[EXERCISE OBJECTIVE] Every entry below should be written out again exactly.

[Excerpts from a dataset]
-=-=-
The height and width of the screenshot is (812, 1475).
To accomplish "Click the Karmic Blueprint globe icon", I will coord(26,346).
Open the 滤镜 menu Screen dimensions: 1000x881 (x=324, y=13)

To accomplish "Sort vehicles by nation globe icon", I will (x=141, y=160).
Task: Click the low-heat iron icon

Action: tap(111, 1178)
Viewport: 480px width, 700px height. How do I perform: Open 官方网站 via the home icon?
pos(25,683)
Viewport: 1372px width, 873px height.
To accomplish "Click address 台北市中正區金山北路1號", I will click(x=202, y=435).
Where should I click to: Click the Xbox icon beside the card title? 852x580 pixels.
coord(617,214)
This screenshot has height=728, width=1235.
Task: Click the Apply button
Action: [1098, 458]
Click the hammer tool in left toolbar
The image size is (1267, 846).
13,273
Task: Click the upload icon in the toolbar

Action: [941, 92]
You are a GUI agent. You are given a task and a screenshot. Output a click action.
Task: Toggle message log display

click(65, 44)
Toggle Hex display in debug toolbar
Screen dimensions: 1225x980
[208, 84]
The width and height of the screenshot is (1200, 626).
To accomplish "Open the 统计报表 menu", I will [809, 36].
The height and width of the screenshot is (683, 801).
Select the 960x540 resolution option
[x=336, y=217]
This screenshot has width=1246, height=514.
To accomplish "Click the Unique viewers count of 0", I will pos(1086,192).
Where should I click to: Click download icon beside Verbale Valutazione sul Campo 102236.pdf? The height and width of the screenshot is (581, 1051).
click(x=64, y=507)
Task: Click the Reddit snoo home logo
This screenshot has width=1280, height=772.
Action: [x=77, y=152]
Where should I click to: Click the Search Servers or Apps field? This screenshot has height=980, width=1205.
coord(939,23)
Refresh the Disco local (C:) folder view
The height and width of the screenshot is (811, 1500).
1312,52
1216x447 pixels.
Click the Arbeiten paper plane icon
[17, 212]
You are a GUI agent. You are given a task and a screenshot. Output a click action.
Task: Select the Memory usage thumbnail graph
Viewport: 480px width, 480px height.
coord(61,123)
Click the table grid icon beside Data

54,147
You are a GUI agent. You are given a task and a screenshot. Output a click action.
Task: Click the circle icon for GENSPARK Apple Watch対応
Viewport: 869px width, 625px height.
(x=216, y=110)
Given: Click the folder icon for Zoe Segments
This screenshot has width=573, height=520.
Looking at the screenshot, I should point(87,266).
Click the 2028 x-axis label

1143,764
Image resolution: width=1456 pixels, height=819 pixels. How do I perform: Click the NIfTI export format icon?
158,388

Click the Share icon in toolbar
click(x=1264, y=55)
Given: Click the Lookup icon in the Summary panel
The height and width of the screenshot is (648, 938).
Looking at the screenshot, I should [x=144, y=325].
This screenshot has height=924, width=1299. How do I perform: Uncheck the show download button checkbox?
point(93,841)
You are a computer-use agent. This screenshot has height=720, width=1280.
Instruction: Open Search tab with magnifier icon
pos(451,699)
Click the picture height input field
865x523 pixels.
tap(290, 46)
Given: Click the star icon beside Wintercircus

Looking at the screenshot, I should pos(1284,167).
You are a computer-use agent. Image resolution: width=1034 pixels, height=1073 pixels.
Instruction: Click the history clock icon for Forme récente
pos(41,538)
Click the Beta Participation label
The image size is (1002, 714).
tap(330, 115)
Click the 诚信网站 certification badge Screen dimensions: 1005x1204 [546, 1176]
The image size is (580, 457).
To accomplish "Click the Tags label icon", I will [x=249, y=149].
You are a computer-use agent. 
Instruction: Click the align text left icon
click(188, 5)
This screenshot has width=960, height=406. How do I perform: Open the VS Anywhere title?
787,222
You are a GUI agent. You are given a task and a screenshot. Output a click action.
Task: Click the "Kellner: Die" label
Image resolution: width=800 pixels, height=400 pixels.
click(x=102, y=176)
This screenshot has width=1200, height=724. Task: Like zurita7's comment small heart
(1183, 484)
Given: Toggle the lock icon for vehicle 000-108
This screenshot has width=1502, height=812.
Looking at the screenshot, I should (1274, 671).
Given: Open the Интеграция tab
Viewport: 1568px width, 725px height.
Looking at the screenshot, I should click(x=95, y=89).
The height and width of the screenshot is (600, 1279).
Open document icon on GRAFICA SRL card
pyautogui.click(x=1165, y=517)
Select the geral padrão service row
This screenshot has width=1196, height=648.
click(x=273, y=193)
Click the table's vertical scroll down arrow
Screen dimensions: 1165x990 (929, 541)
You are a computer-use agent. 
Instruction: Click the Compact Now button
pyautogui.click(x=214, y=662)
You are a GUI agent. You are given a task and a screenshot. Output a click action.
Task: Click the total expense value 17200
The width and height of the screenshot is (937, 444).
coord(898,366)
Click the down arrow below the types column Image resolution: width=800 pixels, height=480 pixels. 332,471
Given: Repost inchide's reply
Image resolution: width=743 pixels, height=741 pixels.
-=-=-
[ANSWER SPACE]
The height and width of the screenshot is (812, 1475).
To accomplish "Click the Karmic Blueprint globe icon", I will coord(26,346).
Open the 滤镜 menu Screen dimensions: 1000x881 (x=324, y=13)

To accomplish "Sort vehicles by nation globe icon", I will (x=141, y=160).
Task: Click the low-heat iron icon

Action: tap(111, 1178)
Viewport: 480px width, 700px height. How do I perform: Open 官方网站 via the home icon?
pos(25,683)
Viewport: 1372px width, 873px height.
To accomplish "Click address 台北市中正區金山北路1號", I will click(x=202, y=435).
Where should I click to: Click the Xbox icon beside the card title? 852x580 pixels.
coord(617,214)
This screenshot has height=728, width=1235.
Task: Click the Apply button
Action: [1098, 458]
Click the hammer tool in left toolbar
The image size is (1267, 846).
13,273
Task: Click the upload icon in the toolbar

Action: [941, 92]
You are a GUI agent. You are given a task and a screenshot. Output a click action.
Task: Toggle message log display

click(65, 44)
Toggle Hex display in debug toolbar
Screen dimensions: 1225x980
[208, 84]
The width and height of the screenshot is (1200, 626).
To accomplish "Open the 统计报表 menu", I will [809, 36].
The height and width of the screenshot is (683, 801).
Select the 960x540 resolution option
[x=336, y=217]
This screenshot has width=1246, height=514.
To accomplish "Click the Unique viewers count of 0", I will pos(1086,192).
Where should I click to: Click download icon beside Verbale Valutazione sul Campo 102236.pdf? The height and width of the screenshot is (581, 1051).
click(x=64, y=507)
Task: Click the Reddit snoo home logo
This screenshot has width=1280, height=772.
Action: [x=77, y=152]
Where should I click to: Click the Search Servers or Apps field? This screenshot has height=980, width=1205.
coord(939,23)
Refresh the Disco local (C:) folder view
The height and width of the screenshot is (811, 1500).
1312,52
1216x447 pixels.
Click the Arbeiten paper plane icon
[17, 212]
You are a GUI agent. You are given a task and a screenshot. Output a click action.
Task: Select the Memory usage thumbnail graph
Viewport: 480px width, 480px height.
coord(61,123)
Click the table grid icon beside Data

54,147
You are a GUI agent. You are given a task and a screenshot. Output a click action.
Task: Click the circle icon for GENSPARK Apple Watch対応
Viewport: 869px width, 625px height.
(x=216, y=110)
Given: Click the folder icon for Zoe Segments
This screenshot has width=573, height=520.
Looking at the screenshot, I should point(87,266).
Click the 2028 x-axis label

1143,764
Image resolution: width=1456 pixels, height=819 pixels. How do I perform: Click the NIfTI export format icon?
158,388

Click the Share icon in toolbar
click(x=1264, y=55)
Given: Click the Lookup icon in the Summary panel
The height and width of the screenshot is (648, 938).
Looking at the screenshot, I should [x=144, y=325].
This screenshot has height=924, width=1299. How do I perform: Uncheck the show download button checkbox?
point(93,841)
You are a computer-use agent. This screenshot has height=720, width=1280.
Instruction: Open Search tab with magnifier icon
pos(451,699)
Click the picture height input field
865x523 pixels.
tap(290, 46)
Given: Click the star icon beside Wintercircus

Looking at the screenshot, I should pos(1284,167).
You are a computer-use agent. Image resolution: width=1034 pixels, height=1073 pixels.
Instruction: Click the history clock icon for Forme récente
pos(41,538)
Click the Beta Participation label
The image size is (1002, 714).
tap(330, 115)
Click the 诚信网站 certification badge Screen dimensions: 1005x1204 [546, 1176]
The image size is (580, 457).
To accomplish "Click the Tags label icon", I will [x=249, y=149].
You are a computer-use agent. 
Instruction: Click the align text left icon
click(188, 5)
This screenshot has width=960, height=406. How do I perform: Open the VS Anywhere title?
787,222
You are a GUI agent. You are given a task and a screenshot. Output a click action.
Task: Click the "Kellner: Die" label
Image resolution: width=800 pixels, height=400 pixels.
click(x=102, y=176)
This screenshot has width=1200, height=724. Task: Like zurita7's comment small heart
(1183, 484)
Given: Toggle the lock icon for vehicle 000-108
This screenshot has width=1502, height=812.
Looking at the screenshot, I should (1274, 671).
Given: Open the Интеграция tab
Viewport: 1568px width, 725px height.
Looking at the screenshot, I should click(x=95, y=89).
The height and width of the screenshot is (600, 1279).
Open document icon on GRAFICA SRL card
pyautogui.click(x=1165, y=517)
Select the geral padrão service row
This screenshot has width=1196, height=648.
click(x=273, y=193)
Click the table's vertical scroll down arrow
Screen dimensions: 1165x990 (929, 541)
You are a computer-use agent. 
Instruction: Click the Compact Now button
pyautogui.click(x=214, y=662)
You are a GUI agent. You are given a task and a screenshot. Output a click action.
Task: Click the total expense value 17200
The width and height of the screenshot is (937, 444).
coord(898,366)
Click the down arrow below the types column Image resolution: width=800 pixels, height=480 pixels. 332,471
Given: Repost inchide's reply
Image resolution: width=743 pixels, height=741 pixels.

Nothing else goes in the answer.